Recently, the breaking news spotlight was on Frontera for its role in producing the first image of Sagittarius A*, the supermassive black hole at the center of the Milky Way galaxy. A global research team known as the Event Horizon Telescope Collaboration produced the image—with observation and data analysis experts working alongside others who developed computer models based on the known physics of black holes.
“The accreting flow around the galactic center black hole is complex,” Chi-kwan (CK) Chan, with the Steward Observatory and Department of Astronomy and Data Science Institute of the University of Arizona, said in a press release. “Advanced computing systems like Frontera allow us to use cutting-edge computational science methods to model these complex systems, study the boundaries between order and chaos, and understand what we are seeing with the Event Horizon Telescope.”
Chan noted that the HPC-powered models provide a “deep understanding on how Sagittarius A* is shaped by its plasma environment.” Now, researchers are using Frontera to ask and answer new questions: How will Sagittarius A* change over time? Can we probe the discrepancies between Sagittarius A* computer models and observations?
Canada’s Most Powerful Supercomputer: The 5.9 Petaflops Narval
Coming in at 92 in the TOP500 was Calcul Québec’s Narval (GPU), a supercomputer dedicated to scientific research in Québec and Canada. Calcul Québec, a group dedicated to sharing high-performance computing infrastructure, is a regional partner of Compute Canada, a non-profit organization that works to coordinate and facilitate the delivery of Canada’s national advanced research computing platform.
Narval is a Dell PowerEdge system equipped with 80,000 CPU cores, 422 TB of memory, and 25 PB of disk storage, as well as 632 A100 graphics processing units (GPUs) from NVIDIA. Narval is housed alongside another one of Calcul Québec’s supercomputers, Beluga, which was rated 312 in the TOP500.
Pierre Fitzgibbon, Minister of the Economy and Innovation and Minister responsible for Regional Economic Development, said in a press release: “With the availability of Narval, Calcul Québec is helping to make Québec a leading scientific center for research, training, technology transfer, and the creation of value-added products. This supercomputer will encourage the realization of new research projects, generating major spin-offs in strategic sectors of Quebec’s economy.”

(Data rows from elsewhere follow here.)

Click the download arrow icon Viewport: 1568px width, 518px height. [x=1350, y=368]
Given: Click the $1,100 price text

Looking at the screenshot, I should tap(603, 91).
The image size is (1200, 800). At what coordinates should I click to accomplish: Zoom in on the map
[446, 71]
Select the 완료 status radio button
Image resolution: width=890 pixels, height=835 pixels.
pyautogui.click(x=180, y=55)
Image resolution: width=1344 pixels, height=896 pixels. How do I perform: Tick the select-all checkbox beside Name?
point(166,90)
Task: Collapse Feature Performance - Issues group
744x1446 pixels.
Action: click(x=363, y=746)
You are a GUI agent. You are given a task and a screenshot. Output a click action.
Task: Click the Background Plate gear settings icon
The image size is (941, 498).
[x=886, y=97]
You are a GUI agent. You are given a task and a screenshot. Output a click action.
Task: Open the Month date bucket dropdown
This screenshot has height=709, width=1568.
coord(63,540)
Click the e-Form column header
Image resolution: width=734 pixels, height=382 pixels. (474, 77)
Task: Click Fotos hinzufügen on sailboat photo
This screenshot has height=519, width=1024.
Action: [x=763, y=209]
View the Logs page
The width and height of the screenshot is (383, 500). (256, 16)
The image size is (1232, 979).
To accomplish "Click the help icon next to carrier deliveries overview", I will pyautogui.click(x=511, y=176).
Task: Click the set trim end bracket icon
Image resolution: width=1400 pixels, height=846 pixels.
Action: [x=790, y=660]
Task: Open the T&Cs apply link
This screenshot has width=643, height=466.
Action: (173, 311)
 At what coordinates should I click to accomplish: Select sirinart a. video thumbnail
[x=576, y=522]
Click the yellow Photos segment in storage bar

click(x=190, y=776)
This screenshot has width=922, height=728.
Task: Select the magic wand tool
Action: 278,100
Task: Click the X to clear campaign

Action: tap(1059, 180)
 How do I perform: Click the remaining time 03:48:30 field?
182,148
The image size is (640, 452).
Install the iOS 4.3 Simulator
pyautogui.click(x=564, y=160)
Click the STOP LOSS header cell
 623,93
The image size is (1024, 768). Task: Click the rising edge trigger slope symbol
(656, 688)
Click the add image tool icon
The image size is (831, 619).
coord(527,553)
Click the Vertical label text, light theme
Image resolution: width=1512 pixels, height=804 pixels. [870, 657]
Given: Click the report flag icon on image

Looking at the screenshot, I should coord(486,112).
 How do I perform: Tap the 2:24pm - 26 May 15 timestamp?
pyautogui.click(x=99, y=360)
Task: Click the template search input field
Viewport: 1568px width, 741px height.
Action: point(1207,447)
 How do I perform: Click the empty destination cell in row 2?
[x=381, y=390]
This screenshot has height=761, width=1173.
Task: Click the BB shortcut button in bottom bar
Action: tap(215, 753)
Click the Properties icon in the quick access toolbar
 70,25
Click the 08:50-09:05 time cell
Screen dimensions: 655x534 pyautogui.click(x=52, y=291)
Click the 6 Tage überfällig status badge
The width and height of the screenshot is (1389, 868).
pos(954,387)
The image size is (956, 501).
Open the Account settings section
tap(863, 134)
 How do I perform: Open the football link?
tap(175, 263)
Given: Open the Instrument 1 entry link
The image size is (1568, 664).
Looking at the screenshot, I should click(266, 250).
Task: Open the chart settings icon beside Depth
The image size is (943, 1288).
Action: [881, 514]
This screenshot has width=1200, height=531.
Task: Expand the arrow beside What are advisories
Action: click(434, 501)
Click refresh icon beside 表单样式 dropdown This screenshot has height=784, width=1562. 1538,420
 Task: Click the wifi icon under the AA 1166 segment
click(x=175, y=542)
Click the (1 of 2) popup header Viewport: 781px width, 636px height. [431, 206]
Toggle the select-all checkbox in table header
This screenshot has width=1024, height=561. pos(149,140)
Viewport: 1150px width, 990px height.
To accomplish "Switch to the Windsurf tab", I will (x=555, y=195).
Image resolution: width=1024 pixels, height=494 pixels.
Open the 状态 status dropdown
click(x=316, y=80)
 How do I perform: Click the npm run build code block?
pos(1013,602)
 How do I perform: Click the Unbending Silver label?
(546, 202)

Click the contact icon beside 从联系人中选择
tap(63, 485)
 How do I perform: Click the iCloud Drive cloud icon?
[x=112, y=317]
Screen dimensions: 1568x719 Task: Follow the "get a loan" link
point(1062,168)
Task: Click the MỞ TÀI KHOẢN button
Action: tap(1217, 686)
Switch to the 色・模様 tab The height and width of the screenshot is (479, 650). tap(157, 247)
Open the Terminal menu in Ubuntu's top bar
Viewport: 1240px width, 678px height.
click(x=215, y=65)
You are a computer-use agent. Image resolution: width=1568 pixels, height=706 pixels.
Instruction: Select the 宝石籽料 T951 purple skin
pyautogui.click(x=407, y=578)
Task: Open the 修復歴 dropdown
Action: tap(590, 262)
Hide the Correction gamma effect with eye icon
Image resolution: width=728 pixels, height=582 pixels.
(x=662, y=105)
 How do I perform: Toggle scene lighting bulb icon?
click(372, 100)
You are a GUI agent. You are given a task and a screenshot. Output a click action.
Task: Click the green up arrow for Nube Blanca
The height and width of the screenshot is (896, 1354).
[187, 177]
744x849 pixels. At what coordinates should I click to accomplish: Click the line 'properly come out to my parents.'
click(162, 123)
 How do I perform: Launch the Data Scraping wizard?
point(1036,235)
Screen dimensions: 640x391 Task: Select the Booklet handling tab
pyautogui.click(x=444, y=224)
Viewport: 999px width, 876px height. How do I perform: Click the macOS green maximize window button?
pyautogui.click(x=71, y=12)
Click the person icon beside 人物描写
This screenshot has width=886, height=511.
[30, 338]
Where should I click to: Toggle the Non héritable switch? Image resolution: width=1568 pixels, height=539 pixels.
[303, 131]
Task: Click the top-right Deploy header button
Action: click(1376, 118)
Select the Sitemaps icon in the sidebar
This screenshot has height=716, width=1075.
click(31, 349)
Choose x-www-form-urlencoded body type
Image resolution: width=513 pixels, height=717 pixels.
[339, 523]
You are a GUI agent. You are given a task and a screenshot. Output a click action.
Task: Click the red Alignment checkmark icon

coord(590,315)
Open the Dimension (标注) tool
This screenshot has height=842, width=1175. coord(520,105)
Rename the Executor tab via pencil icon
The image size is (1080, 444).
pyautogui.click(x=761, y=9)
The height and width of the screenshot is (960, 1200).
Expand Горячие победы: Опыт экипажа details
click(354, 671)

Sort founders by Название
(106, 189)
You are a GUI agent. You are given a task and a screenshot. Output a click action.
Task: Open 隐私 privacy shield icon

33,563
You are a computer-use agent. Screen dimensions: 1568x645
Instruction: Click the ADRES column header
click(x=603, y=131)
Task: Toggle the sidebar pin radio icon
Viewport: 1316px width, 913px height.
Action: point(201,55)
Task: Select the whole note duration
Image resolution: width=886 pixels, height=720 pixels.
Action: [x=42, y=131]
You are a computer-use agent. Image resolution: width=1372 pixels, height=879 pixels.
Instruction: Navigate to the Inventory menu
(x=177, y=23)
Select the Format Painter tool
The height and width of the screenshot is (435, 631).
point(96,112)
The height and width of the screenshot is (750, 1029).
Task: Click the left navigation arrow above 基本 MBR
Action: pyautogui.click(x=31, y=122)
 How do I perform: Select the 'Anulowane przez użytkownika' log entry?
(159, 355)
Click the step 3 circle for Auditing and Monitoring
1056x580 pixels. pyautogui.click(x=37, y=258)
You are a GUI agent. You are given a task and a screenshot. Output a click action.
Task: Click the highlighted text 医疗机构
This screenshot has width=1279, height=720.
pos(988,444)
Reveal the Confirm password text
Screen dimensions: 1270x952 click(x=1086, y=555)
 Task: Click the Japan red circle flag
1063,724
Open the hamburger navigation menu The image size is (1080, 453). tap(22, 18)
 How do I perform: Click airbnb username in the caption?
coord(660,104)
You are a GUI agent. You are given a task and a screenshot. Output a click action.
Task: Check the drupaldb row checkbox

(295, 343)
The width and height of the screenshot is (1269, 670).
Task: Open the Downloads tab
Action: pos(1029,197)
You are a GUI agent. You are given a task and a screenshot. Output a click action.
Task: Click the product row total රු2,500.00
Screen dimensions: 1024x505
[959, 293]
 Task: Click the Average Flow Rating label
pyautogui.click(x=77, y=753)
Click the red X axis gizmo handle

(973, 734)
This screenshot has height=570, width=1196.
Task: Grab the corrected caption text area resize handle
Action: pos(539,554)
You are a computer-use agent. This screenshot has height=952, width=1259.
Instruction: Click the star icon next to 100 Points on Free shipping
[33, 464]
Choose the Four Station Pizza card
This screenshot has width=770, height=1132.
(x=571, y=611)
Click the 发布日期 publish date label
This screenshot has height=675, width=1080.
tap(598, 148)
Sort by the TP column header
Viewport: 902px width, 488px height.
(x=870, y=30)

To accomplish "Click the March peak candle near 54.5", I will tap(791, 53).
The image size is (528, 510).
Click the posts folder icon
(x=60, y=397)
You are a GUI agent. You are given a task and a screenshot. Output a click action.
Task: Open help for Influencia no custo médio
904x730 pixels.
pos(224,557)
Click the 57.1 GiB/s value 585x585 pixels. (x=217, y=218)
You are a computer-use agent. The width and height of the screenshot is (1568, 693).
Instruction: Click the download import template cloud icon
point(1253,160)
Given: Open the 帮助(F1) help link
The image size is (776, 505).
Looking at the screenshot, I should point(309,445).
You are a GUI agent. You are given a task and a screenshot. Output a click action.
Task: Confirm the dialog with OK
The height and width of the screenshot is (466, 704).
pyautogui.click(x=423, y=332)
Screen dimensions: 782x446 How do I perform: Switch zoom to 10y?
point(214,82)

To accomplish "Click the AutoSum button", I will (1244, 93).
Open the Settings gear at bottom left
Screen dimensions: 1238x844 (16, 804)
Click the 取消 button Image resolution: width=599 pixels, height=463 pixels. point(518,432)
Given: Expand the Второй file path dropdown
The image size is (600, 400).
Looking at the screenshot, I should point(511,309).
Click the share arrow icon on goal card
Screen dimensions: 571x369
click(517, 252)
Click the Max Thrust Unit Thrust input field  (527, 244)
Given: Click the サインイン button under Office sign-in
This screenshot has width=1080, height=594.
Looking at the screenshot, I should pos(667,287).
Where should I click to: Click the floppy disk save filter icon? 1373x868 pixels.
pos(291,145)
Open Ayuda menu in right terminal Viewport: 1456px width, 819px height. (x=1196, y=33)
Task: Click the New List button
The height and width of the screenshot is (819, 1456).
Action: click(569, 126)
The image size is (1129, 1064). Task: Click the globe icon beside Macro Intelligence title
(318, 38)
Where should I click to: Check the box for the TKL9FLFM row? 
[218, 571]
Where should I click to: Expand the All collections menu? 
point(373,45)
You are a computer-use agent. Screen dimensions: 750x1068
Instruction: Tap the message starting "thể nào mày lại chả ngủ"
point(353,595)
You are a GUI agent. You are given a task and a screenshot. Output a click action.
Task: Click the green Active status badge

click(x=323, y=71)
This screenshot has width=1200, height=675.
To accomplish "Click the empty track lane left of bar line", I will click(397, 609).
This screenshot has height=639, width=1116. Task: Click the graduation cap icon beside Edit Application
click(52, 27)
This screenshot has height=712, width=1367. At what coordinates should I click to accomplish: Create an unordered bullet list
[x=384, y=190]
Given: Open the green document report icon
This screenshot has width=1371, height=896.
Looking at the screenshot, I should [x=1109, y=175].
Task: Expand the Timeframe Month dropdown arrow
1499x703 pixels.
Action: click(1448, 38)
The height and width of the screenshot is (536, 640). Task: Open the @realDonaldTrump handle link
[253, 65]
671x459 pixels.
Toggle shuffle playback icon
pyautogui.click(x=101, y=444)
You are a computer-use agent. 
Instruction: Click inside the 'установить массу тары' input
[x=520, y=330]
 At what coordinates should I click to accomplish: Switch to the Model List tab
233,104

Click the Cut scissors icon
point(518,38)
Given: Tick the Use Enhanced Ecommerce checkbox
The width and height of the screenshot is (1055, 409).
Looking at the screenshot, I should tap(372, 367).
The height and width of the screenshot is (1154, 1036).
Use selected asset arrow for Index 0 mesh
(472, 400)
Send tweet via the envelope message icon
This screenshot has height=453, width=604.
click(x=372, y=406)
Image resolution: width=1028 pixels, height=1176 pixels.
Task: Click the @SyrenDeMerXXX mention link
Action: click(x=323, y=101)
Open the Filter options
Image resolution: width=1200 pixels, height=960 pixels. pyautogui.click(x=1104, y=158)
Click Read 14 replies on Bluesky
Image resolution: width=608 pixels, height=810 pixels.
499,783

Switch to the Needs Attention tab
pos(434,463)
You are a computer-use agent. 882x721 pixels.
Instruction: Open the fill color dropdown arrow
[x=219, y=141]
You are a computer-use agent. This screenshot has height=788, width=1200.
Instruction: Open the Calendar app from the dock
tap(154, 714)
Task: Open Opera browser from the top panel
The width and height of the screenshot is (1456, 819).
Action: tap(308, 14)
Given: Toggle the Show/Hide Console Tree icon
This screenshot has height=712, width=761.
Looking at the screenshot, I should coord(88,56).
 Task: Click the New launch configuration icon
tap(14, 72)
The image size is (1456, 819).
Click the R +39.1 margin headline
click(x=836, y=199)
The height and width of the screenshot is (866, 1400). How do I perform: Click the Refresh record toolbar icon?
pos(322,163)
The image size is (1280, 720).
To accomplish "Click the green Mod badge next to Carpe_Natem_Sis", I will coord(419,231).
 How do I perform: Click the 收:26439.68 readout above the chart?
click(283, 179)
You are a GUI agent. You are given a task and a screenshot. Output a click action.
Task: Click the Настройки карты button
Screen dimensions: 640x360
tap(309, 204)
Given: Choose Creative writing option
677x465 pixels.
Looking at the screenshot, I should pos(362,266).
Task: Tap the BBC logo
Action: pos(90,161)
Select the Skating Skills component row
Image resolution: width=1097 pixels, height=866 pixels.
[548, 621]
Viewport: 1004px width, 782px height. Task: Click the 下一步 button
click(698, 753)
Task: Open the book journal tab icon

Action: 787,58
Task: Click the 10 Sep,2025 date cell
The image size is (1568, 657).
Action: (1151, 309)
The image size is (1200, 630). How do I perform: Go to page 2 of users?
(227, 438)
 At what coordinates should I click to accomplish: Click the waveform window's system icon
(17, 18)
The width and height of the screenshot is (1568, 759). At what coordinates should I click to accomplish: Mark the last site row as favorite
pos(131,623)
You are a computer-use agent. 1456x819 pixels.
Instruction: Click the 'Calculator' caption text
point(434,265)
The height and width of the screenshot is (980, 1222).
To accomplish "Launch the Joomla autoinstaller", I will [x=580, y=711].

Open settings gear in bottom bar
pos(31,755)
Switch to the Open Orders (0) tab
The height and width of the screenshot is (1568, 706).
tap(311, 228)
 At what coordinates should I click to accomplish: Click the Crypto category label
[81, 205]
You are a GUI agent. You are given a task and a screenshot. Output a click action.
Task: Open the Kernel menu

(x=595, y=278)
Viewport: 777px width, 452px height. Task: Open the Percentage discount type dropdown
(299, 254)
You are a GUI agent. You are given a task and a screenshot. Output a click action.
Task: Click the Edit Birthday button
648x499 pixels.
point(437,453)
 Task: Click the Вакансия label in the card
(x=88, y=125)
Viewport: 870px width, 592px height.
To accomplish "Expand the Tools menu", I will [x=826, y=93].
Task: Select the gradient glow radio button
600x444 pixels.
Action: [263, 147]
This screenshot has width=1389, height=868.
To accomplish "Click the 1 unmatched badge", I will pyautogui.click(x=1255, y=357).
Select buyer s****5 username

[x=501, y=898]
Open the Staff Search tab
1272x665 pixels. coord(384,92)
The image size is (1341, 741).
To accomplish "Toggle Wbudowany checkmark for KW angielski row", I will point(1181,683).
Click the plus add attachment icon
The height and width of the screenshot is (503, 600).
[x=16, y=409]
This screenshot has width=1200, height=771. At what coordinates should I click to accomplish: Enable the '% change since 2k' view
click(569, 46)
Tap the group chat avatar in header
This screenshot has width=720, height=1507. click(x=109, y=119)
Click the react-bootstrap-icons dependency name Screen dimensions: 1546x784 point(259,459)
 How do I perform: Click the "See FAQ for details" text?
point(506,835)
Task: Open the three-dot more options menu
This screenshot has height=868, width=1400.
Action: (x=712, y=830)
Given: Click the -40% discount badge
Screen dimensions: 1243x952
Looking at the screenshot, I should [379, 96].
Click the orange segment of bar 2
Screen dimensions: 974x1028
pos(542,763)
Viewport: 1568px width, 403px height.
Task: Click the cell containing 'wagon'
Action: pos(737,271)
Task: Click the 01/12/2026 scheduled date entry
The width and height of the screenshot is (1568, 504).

The Rattler: Dell’s Own HPC at the Edge
Earning the rank of 254 in the TOP500 is the Rattler supercomputer from Dell Technologies. The Rattler system is one of three powerful HPC clusters at the Dell Technologies HPC & AI Innovation Lab, a world-renowned center in Austin, Texas. Dell engineers and subject matter experts work with customers at the HPC & AI Innovation Lab to design IT-specific workload solutions, test emerging technologies against existing applications, and develop best practices.
Dell’s Rattler leverages Dell PowerEdge servers with NVIDIA A100 80GB, and InfiniBand® HDR200 dual rail, with 26,880 total cores, 20,736 accelerator/co-processor cores, 2,531 Rmax [TFlop/s], 3,940.61 Rpeak [TFlop/s], 999,936 Nmax, and 43.25 HPCG [TFlop/s].
A recent Dell Technologies blog stated, “This story gets even better when you consider that part of the Rattler cluster is in a Modular Data Center in the parking lot of a Dell Technologies building in Austin, Texas. That makes Rattler truly HPC at the physical edge.”